> Selected excerpt
———
Definition: Finite Intersection Property
Suppose \(X\) is a set and \(\mathcal{S}\) is a collection of subsets of \(X\). We say that \(\mathcal{S}\)
has the finite intersection property if and only if for every non-empty finite subset
\(\mathcal{F}\) of \(\mathcal{S}\), we have
\[
\bigcap \mathcal{F} \neq \emptyset.
\]
With these tools, we can now formally define compactness. The definition takes the "open cover" formulation
as primary, following the standard topological convention.
Definition: Compact Metric Space
A metric space \(X\) is called compact if and only if every open cover of \(X\)
has a finite subcover. A subset \(K \subseteq X\) is called compact if \(K\), viewed as a metric
subspace with the restricted metric, is a compact metric space. Equivalently, \(K\) is compact
iff every collection of open subsets of \(X\) whose union contains \(K\) admits a finite
subcollection still covering \(K\) — this ambient characterization is the form most
often used in proofs.
Compactness is a multifaceted property. In metric spaces, several distinct conditions converge to describe the
same underlying structure of "finiteness within infinity." Understanding these equivalences is essential for
moving toward advanced fields like Manifold Theory and Information Geometry.
Theorem: Equivalence of Compactness
Suppose \(X\) is a non-empty metric space. The following statements are equivalent, and \(X\) is compact
if and only if it satisfies any one of the following:
-
Open Cover Criterion (Topological Definition)
Every open cover for \(X\) has a finite subcover.
Mathematical Significance: The foundational definition. It ensures that global properties can
be derived from finite local data — the mechanism behind partition of unity
constructions in Manifold Theory and Differential Geometry, where compactness lets us stitch
local charts into global objects.
-
Ball Cover Criterion
Every cover of \(X\) by open balls has a finite subcover.
Mathematical Significance: A specialization for metric spaces: it suffices to check finite
subcovers for ball covers rather than arbitrary open covers. This simplification is the starting
point for many classical proofs (the Lebesgue number lemma, total boundedness arguments).
-
Finite Intersection Criterion (Duality)
Every collection of closed subsets with the finite intersection property has a non-empty intersection.
Mathematical Significance: The De Morgan dual of the open cover definition. It provides the
logic for existence proofs: if a family of closed feasible sets has every finite
subfamily with common points, then the entire family shares a common point. In constrained
optimization, this justifies taking limits of intersecting constraint sets.
———
> Request
Please set down the part of the compactness text that begins at the words "Definition: Finite Intersection" and stops after "open cover of \(X\)", without changing a word.

> Data lines
———
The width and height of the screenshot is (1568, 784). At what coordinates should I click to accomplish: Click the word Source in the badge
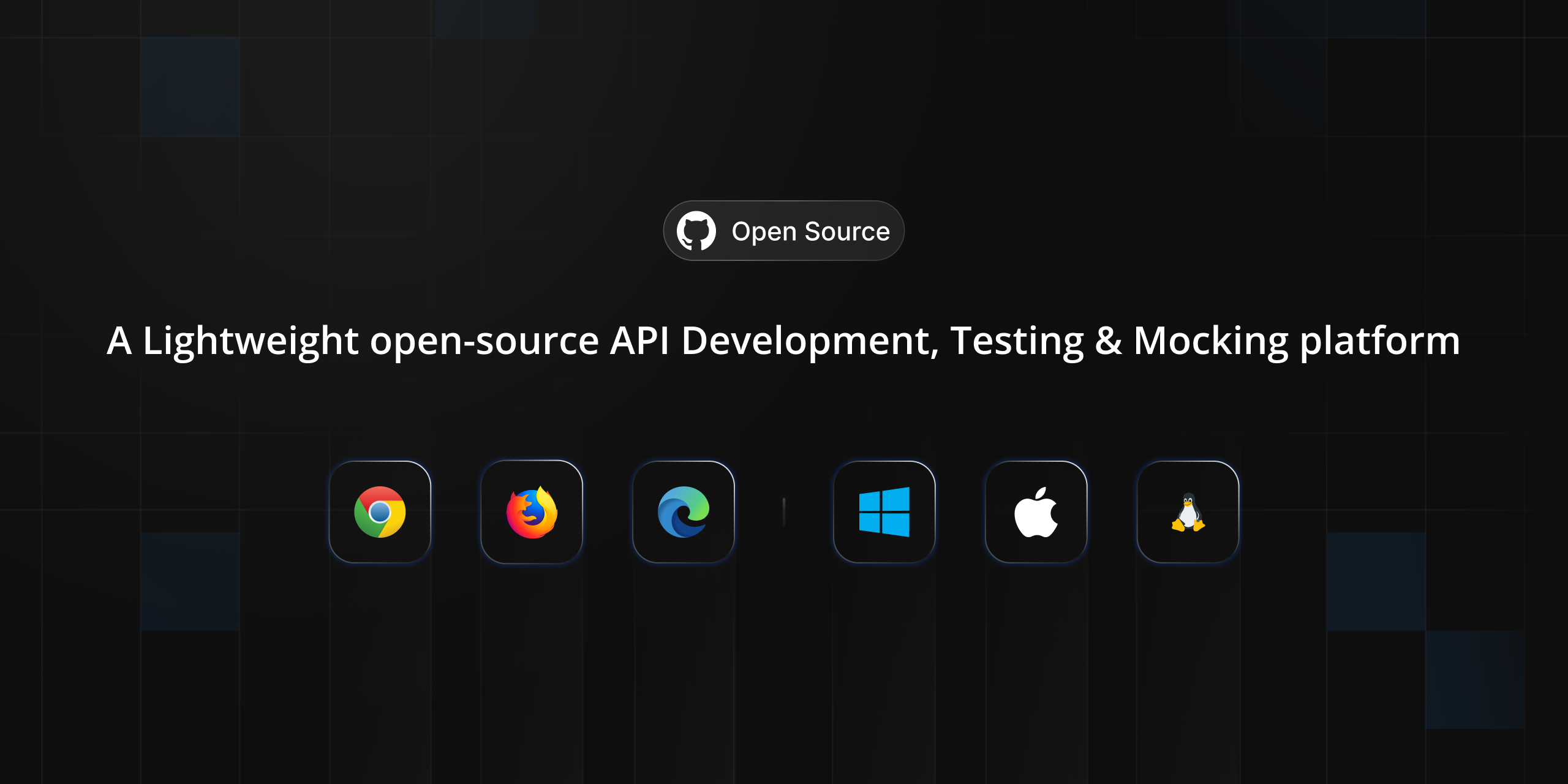pos(847,232)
———
> Result for this task
Definition: Finite Intersection Property
Suppose \(X\) is a set and \(\mathcal{S}\) is a collection of subsets of \(X\). We say that \(\mathcal{S}\)
has the finite intersection property if and only if for every non-empty finite subset
\(\mathcal{F}\) of \(\mathcal{S}\), we have
\[
\bigcap \mathcal{F} \neq \emptyset.
\]
With these tools, we can now formally define compactness. The definition takes the "open cover" formulation
as primary, following the standard topological convention.
Definition: Compact Metric Space
A metric space \(X\) is called compact if and only if every open cover of \(X\)